Van 26 december tot en met 6 januari brengt het VPRO-radioprogramma De Avonden het gelegenheidsprogramma 'De donkere dagen'. Hierin dragen twintig schrijvers verhalen voor die over deze bijzondere periode van het jaar gaan.

Deze verhalen mogen duizend woorden tellen, en dienen te gaan over deze bijzondere periode van het jaar. De geïnviteerde auteurs vormen een mix van gevestigde namen en aanstormend talent. Tot de eerste categorie mogen we Gerbrand Bakker, Thomas Verbogt en Dirk van Weelden rekenen. Tot de tweede bijvoorbeeld de kersverse winnaar van de F. Bordewijkprijs Gustaaf Peek (Ik was Amerika) en Jan van Mersbergen, die met Naar de overkant van de nacht een hoogtepunt in zijn jonge oeuvre schreef. Met Sanneke van Hassel, Franca Treur, Elke Geurts en Maartje Wortel is ook de jongste generatie schrijfsters goed vertegenwoordigd.

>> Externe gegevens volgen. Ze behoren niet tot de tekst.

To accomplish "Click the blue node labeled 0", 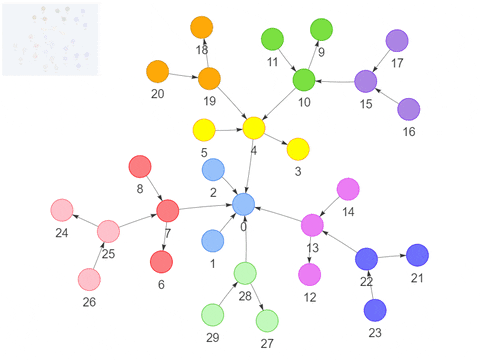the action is (x=243, y=205).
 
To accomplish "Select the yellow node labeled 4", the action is (x=254, y=128).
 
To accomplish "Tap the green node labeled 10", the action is (x=303, y=79).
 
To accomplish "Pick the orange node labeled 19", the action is (x=209, y=78).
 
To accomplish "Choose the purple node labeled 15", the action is (x=366, y=81).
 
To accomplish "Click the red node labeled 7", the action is (x=167, y=211).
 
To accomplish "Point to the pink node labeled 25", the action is (x=108, y=232).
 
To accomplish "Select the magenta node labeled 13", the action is (x=313, y=225).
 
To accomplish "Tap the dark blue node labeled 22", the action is (x=367, y=259).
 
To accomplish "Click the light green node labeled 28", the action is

A.L. Snijders en Esther Gerritsen spelen als Gids-columnisten een thuiswedstrijd.

De Avonden: De donkere dagen > Maandag 26 dec t/m vrijdag 6 januari, radio 6, 21.02-23.00 uur

In vuur en vlam

Toneelschrijver Don Duyns schreef speciaal voor De Avonden een kerstverhaal, dat de komende week als feuilleton te volgen is op de elektronische programmagids van de VPRO. Het eerste deel leest u hieronder.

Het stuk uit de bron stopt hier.